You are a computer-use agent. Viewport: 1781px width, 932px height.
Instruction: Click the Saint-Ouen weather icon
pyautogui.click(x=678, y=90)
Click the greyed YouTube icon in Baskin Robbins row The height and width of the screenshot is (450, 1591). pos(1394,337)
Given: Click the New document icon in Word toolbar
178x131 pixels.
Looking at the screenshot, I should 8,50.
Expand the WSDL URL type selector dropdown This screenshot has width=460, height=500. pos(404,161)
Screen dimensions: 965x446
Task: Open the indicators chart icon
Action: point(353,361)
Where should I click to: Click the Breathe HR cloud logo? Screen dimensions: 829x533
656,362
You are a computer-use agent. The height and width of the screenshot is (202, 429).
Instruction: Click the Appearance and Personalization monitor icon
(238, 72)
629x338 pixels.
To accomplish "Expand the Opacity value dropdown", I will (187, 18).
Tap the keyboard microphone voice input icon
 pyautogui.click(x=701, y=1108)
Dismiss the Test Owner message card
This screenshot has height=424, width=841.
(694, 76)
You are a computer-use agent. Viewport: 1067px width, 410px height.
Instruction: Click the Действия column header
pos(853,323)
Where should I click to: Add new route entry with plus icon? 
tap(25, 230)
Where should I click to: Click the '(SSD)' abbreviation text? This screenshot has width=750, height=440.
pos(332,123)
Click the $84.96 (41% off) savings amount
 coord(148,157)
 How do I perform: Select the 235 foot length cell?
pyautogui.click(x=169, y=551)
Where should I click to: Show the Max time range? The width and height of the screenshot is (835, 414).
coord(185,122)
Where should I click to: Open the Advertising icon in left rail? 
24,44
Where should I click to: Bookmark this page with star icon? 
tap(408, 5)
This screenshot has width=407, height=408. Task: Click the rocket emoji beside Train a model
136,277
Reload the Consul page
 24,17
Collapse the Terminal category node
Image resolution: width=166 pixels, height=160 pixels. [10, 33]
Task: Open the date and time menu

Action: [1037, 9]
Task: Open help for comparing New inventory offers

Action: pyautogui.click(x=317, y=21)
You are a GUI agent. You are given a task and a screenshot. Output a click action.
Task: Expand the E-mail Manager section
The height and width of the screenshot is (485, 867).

_____

▸ **Task description**: Your answer should consist of every entry, repeated exactly.

▸ **Task output**:
You are a computer-use agent. Viewport: 1781px width, 932px height.
Instruction: Click the Saint-Ouen weather icon
pyautogui.click(x=678, y=90)
Click the greyed YouTube icon in Baskin Robbins row The height and width of the screenshot is (450, 1591). pos(1394,337)
Given: Click the New document icon in Word toolbar
178x131 pixels.
Looking at the screenshot, I should 8,50.
Expand the WSDL URL type selector dropdown This screenshot has width=460, height=500. pos(404,161)
Screen dimensions: 965x446
Task: Open the indicators chart icon
Action: point(353,361)
Where should I click to: Click the Breathe HR cloud logo? Screen dimensions: 829x533
656,362
You are a computer-use agent. The height and width of the screenshot is (202, 429).
Instruction: Click the Appearance and Personalization monitor icon
(238, 72)
629x338 pixels.
To accomplish "Expand the Opacity value dropdown", I will (187, 18).
Tap the keyboard microphone voice input icon
 pyautogui.click(x=701, y=1108)
Dismiss the Test Owner message card
This screenshot has height=424, width=841.
(694, 76)
You are a computer-use agent. Viewport: 1067px width, 410px height.
Instruction: Click the Действия column header
pos(853,323)
Where should I click to: Add new route entry with plus icon? 
tap(25, 230)
Where should I click to: Click the '(SSD)' abbreviation text? This screenshot has width=750, height=440.
pos(332,123)
Click the $84.96 (41% off) savings amount
 coord(148,157)
 How do I perform: Select the 235 foot length cell?
pyautogui.click(x=169, y=551)
Where should I click to: Show the Max time range? The width and height of the screenshot is (835, 414).
coord(185,122)
Where should I click to: Open the Advertising icon in left rail? 
24,44
Where should I click to: Bookmark this page with star icon? 
tap(408, 5)
This screenshot has width=407, height=408. Task: Click the rocket emoji beside Train a model
136,277
Reload the Consul page
 24,17
Collapse the Terminal category node
Image resolution: width=166 pixels, height=160 pixels. [10, 33]
Task: Open the date and time menu

Action: [1037, 9]
Task: Open help for comparing New inventory offers

Action: pyautogui.click(x=317, y=21)
You are a GUI agent. You are given a task and a screenshot. Output a click action.
Task: Expand the E-mail Manager section
The height and width of the screenshot is (485, 867).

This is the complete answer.